- Action item A:
Copy the passage of the health care bill post from "So if there" up to and including "the well off.".
- Action item B:
According to the health care bill post, what is noteworthy about the individual mandate?
- Action item C:
For each statement, say whether it agrees with the health care bill post, and quote the words that decide it. (i) The writer considers the expansion of Medicaid a good thing. (ii) The writer objects to the exchange and the community ratings. (iii) The writer wants the mandate tax kept in a health assistance bill.

As I have written before, there are two aspects of this bill - one seems undeniably positive - the expansion of financial assistance to the less well off for health insurance. We can all, I believe support these initiatives. Thus, the expansion of Medicaid and the provision of financial subsidies for the purchase of health insurance is a good thing (the subsidies of course raise the Stupak issue and it may be that this would be sufficient to oppose these subsidies.)
The other aspect is "reform" of the system. The vaunted exchange, community ratings, the no pre-existing conditions, etc. The Village Wonks have high hopes for these provisions. I am confident they are meaningless. But I have no objection to them.
The final piece is the individual mandate (noteworthy is the fact that there is no employer mandate.) With a meaningful reform bill, the individual mandates seems worthwhile and worthy. When the bill lacks the potential for meaningful reform, it is not supportable. The Village Wonk view is that the reforms offered, without a public option, are worthwhile. I disagree. Therefore, I oppose the inclusion of the individual mandate.
One final point - I believe the funding mechanisms dependent on increasing taxes on the well off is progressive and worth supporting irrespective of the health assistance or reform initiatives. Other funding mechanisms (the excise tax) are not progressive and I oppose it.
So if there can be no public option thanks to the unwillingness of the Beltway Dems to use reconciliation, then it is time for progressives to negotiate the bill as a health assistance, not a health care reform bill.
A health assistance bill should and can include - increases in Medicaid eligibility and voluntary subsidies for the less well off to purchase insurance. A health assistance bill CAN include the Village Wonk regulatory "reforms." A health assistance bill should NOT include regressive financing mechanisms like the excise tax and should include progressive taxation on the well off.
A health assistance bill can not include a tax on the less well off who can not pay for health insurance. The mandate tax must be stripped.
Such a compromise should satisfy the Obama Administration (The "passage of any bill is victory" guys), the Village Wonks, the anti-public option people and is acceptable for voting Aye on for progressives as it does more good than harm.
It is not reform of course. But it is assistance. and that is better than nothing. Unlike the likely "health care reform" proposal that will emerge from the Village.
Progressive Dems need a strategy to get to a bill they can support. One is to insist that reconciliation be employed to get some semblance of reform passed. The other is to bargain for a health assistance bill that does not kill the chances for real reform down the road while helping the less well off in the short term.

- Stored data:
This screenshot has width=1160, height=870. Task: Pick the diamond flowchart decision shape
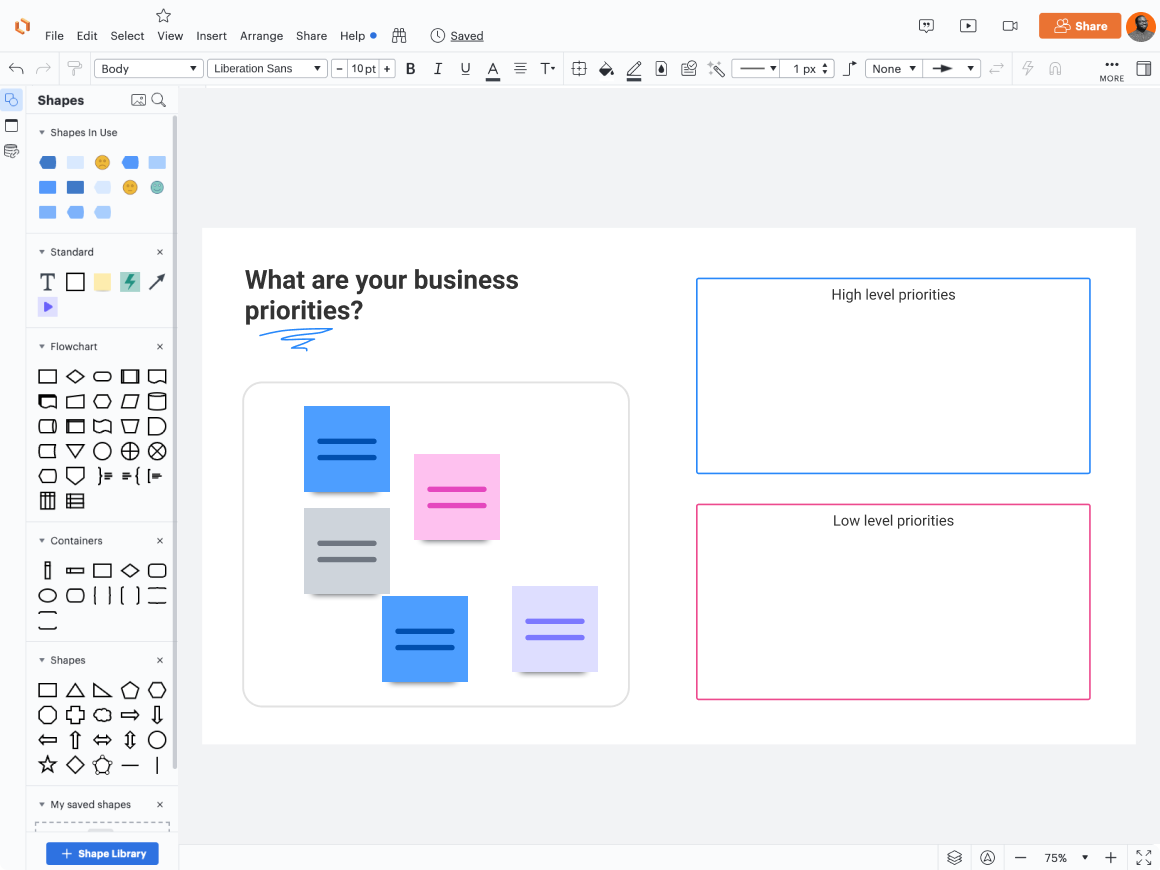click(x=75, y=377)
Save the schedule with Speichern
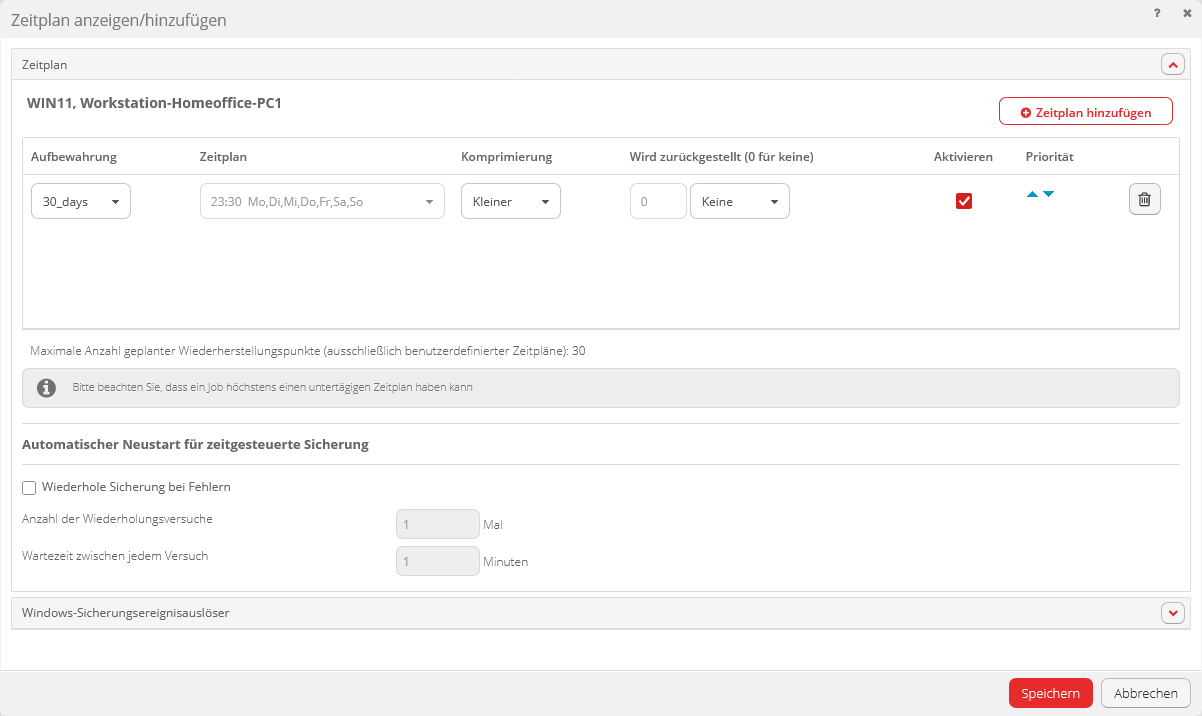The height and width of the screenshot is (716, 1202). tap(1050, 693)
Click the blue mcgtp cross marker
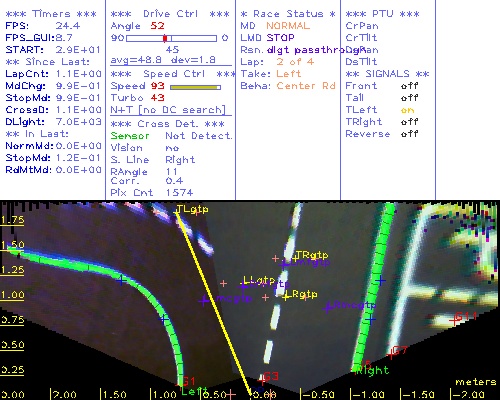 [203, 300]
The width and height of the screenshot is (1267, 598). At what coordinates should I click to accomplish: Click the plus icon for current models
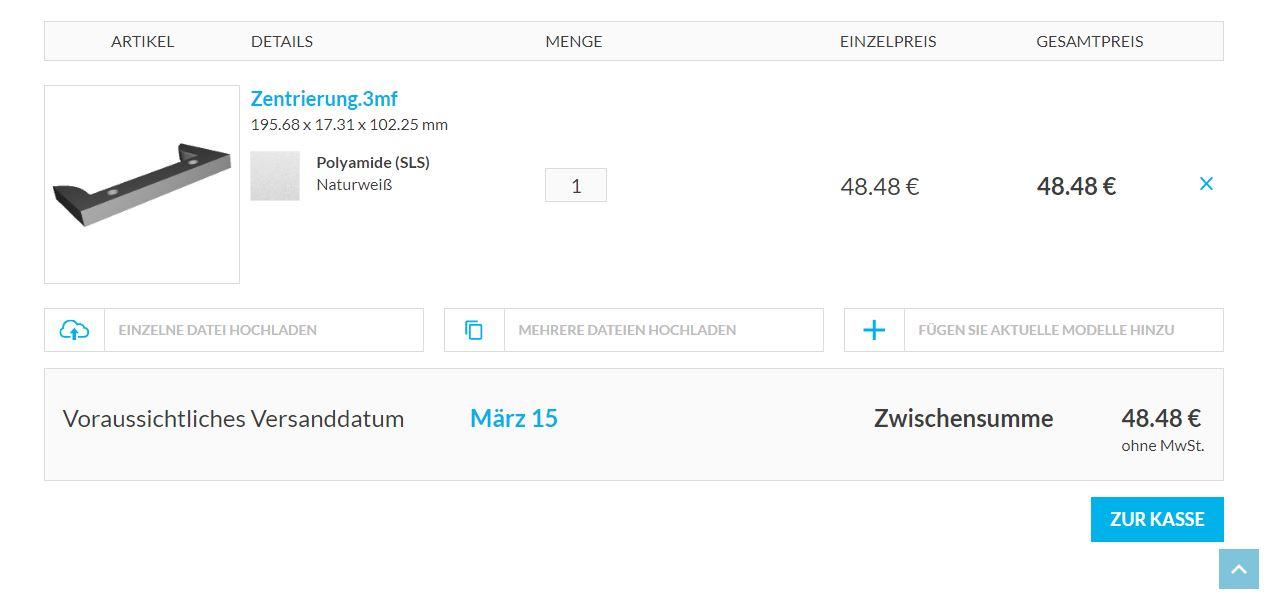874,330
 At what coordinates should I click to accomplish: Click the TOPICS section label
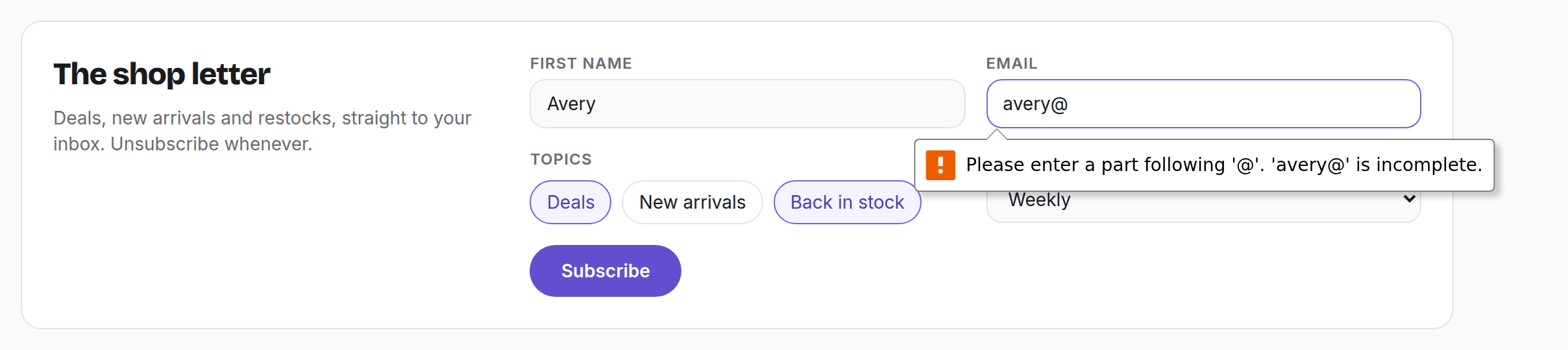[x=561, y=159]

- Problem solution A:
So if there can be no public option thanks to the unwillingness of the Beltway Dems to use reconciliation, then it is time for progressives to negotiate the bill as a health assistance, not a health care reform bill.
A health assistance bill should and can include - increases in Medicaid eligibility and voluntary subsidies for the less well off to purchase insurance. A health assistance bill CAN include the Village Wonk regulatory "reforms." A health assistance bill should NOT include regressive financing mechanisms like the excise tax and should include progressive taxation on the well off.

- Problem solution B:
There is no employer mandate.

- Problem solution C:
(i) Yes: "Thus, the expansion of Medicaid and the provision of financial subsidies for the purchase of health insurance is a good thing"
(ii) No: "I am confident they are meaningless. But I have no objection to them."
(iii) No: "The mandate tax must be stripped."